Y le tendría que explicar también a Susana que muchos encumbrados funcionarios municipales y concejales se autoasignan un amplio lote de Planes par repartir y regalar a hijos y familiares pudientes, para que puedan ir a gastar esa guita a los shoppings. Pero no. El Negro y yo no le decimos nada a Susana, para qué amargarla más. No todo lo que se ve en la política es grato. “Gracias por venir” me dice Susana, emocionada. Me molesta que se emocione, porque sólo le trajimos un poco de comida y medicamentos, no le solucionamos la vida ni mucho menos. Pero después pienso que acá nadie viene, nadie se preocupa, y entiendo que su emoción no pasa por la comida y los remedios en sí. Nos abrazamos. El Negro no le saca la vista a la “nena”. La tele está prendida en un noticiero, pero nadie le presta atención. Acá la realidad es otra. El Negro Topacio me hace una seña para irnos.

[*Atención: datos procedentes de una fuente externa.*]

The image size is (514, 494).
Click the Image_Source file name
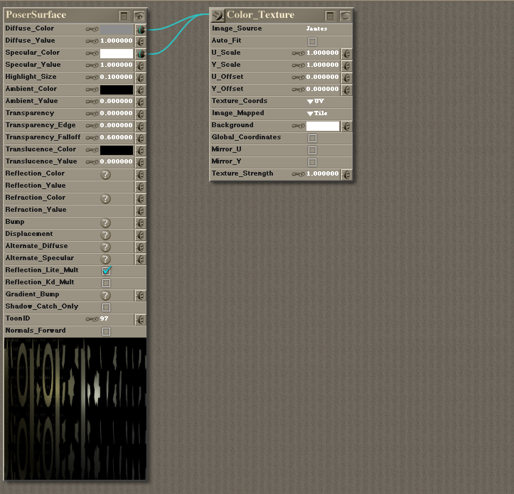tap(316, 29)
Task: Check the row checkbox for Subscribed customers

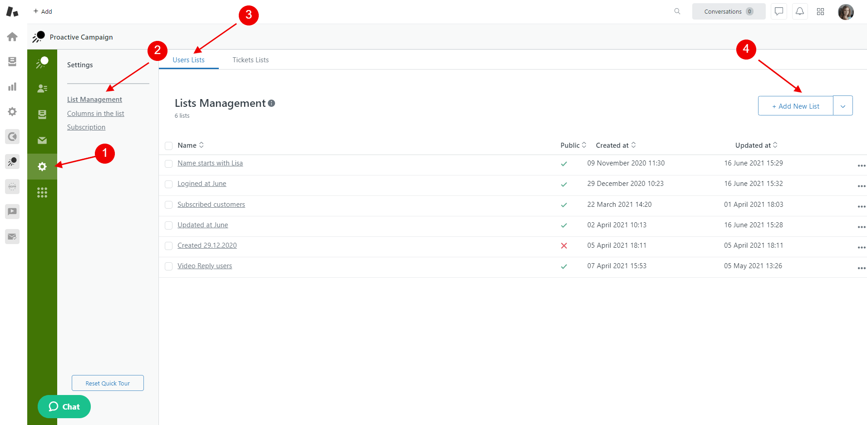Action: (168, 205)
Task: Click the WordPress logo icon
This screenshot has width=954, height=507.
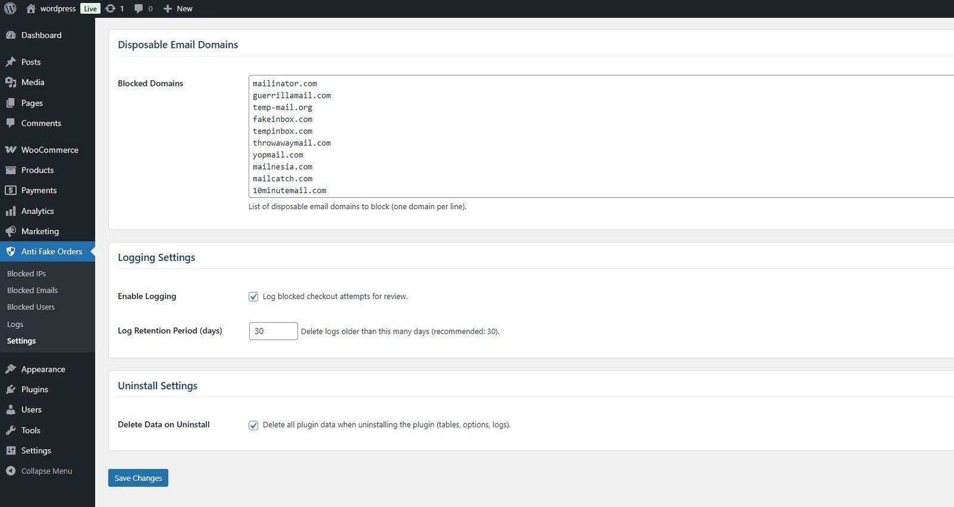Action: (10, 8)
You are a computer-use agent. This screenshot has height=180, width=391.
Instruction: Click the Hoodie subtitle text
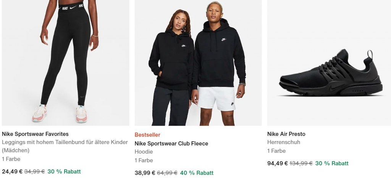[x=144, y=152]
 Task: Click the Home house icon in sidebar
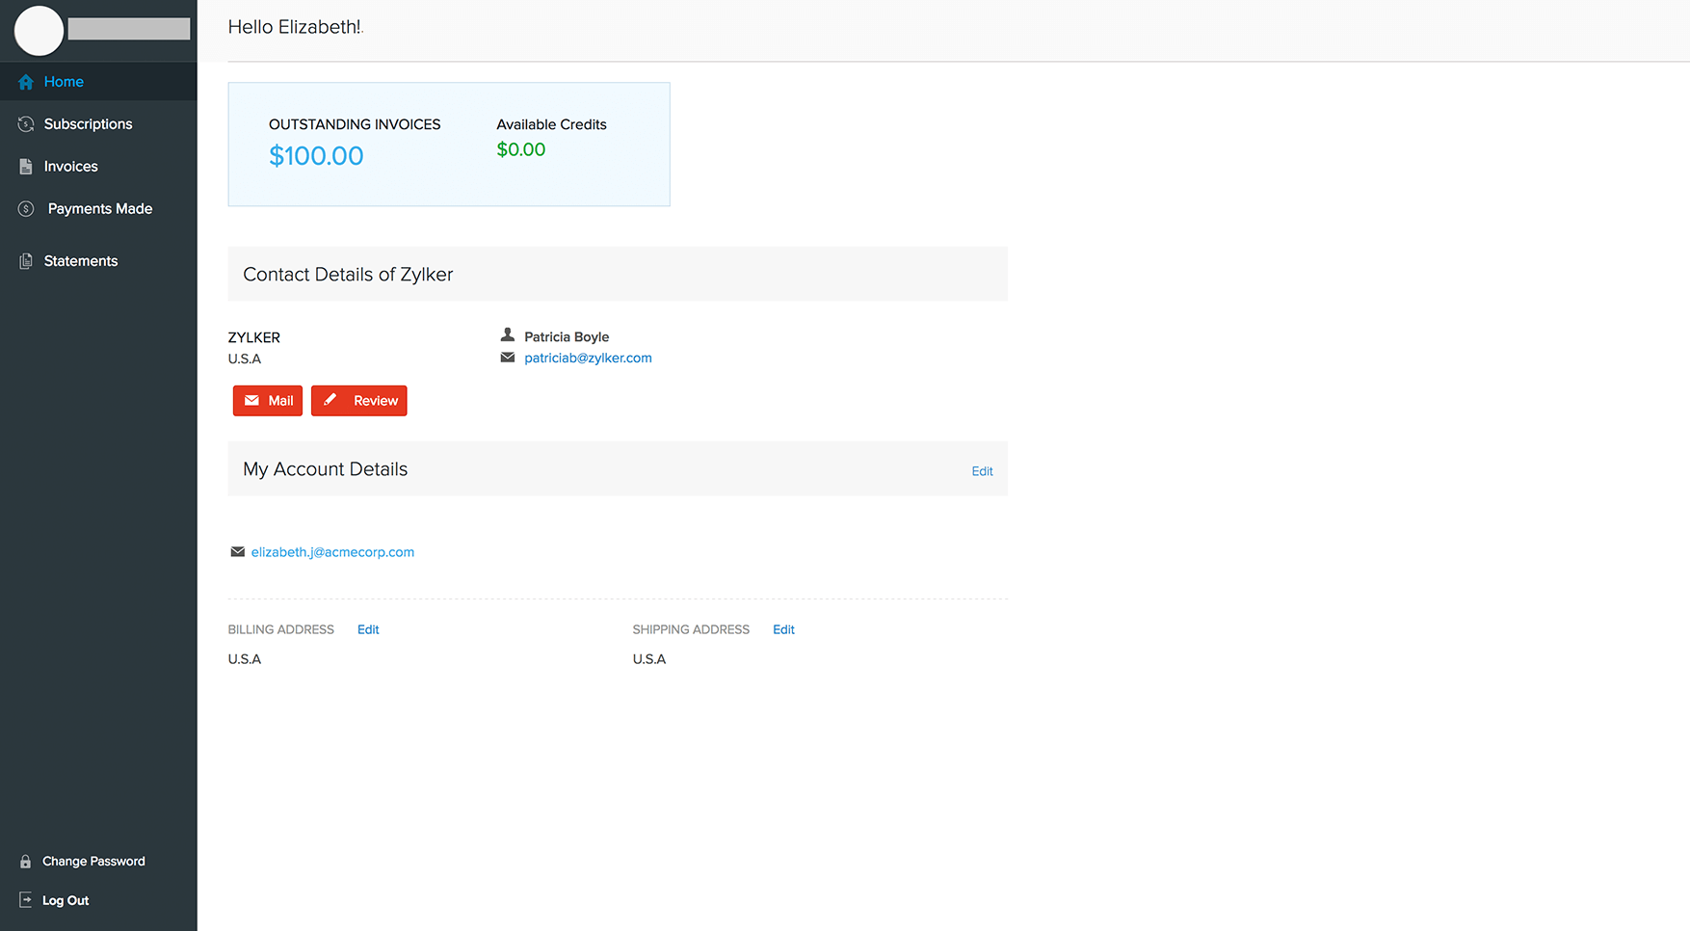[26, 82]
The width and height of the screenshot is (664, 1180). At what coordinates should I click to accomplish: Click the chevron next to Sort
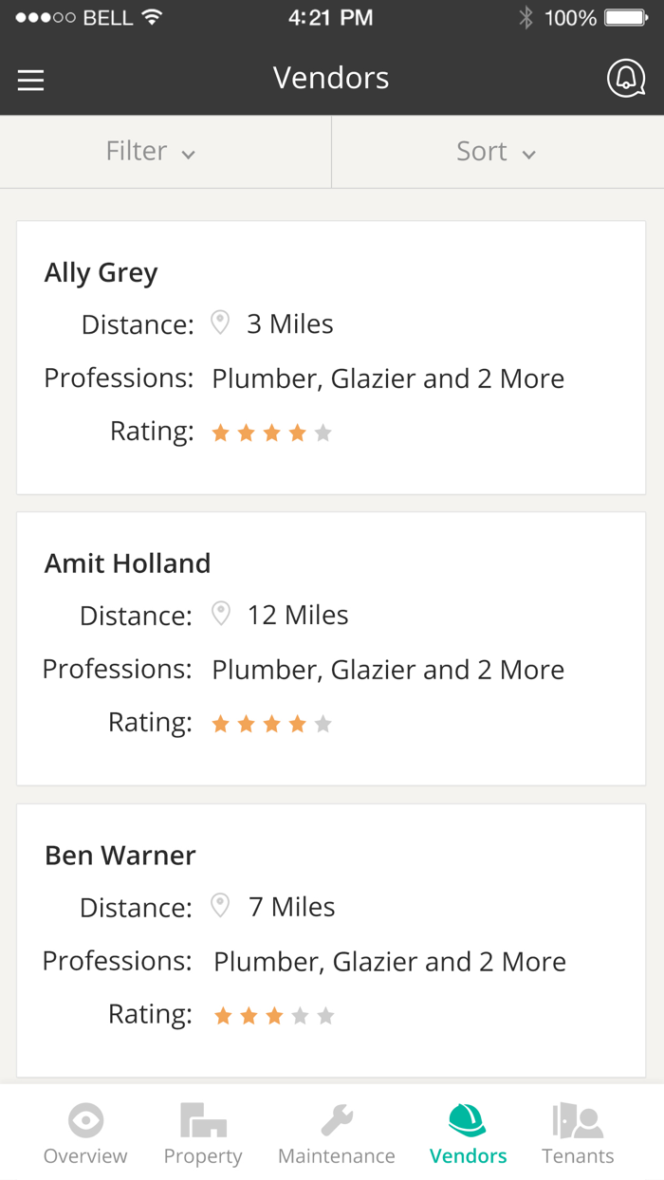coord(529,155)
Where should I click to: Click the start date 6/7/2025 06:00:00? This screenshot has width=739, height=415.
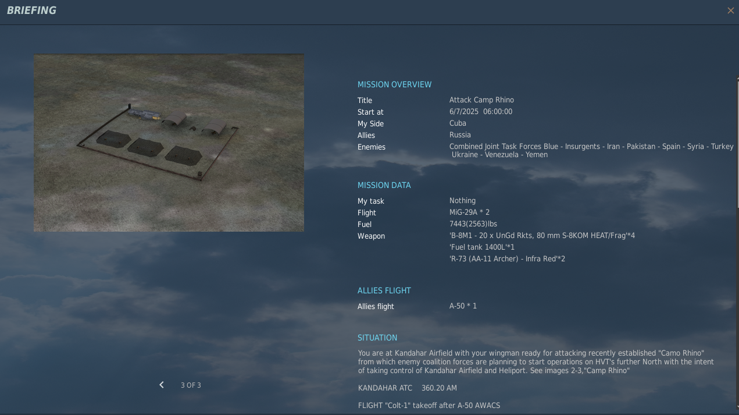(480, 112)
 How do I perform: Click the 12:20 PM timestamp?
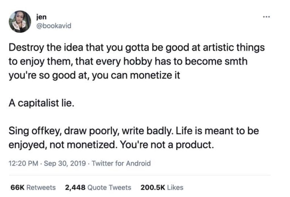pyautogui.click(x=23, y=163)
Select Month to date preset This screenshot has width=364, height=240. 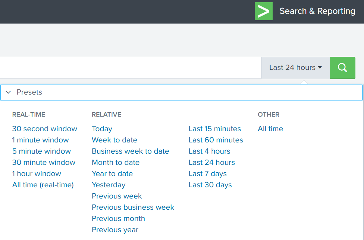pos(116,162)
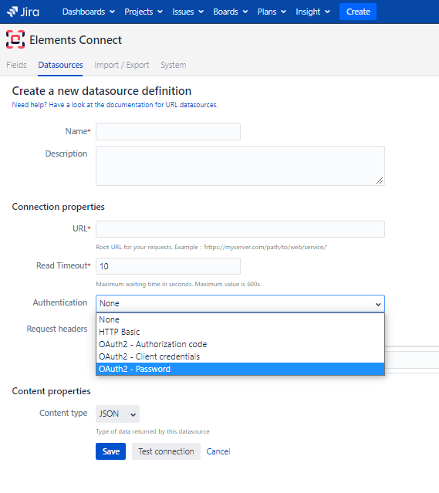Open the URL datasources documentation link

(x=115, y=105)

Salimos en silencio de ese laberinto.
- ¿Te imaginás vos viviendo acá adentro?- me tira el Negro, palmeándome la espalda. Suelta otra de sus filosas carcajadas. Me siento raro, no sé si reírme con él, o llorar. Lo acompaño al Negro a su casita, me invita a comer, le digo no, me voy, nos vemos mañana en la Municipalidad.
El atardecer me encuentra volviendo a mi barrio residencial, a otra cotidianeidad, a un mundo otro. Pienso que esa noche cuando me acueste en la lejanía de mi cama, los sueños me traerán la imagen de Susana.
Sucedido en Lomas de Zamora, algún día de marzo de 2002.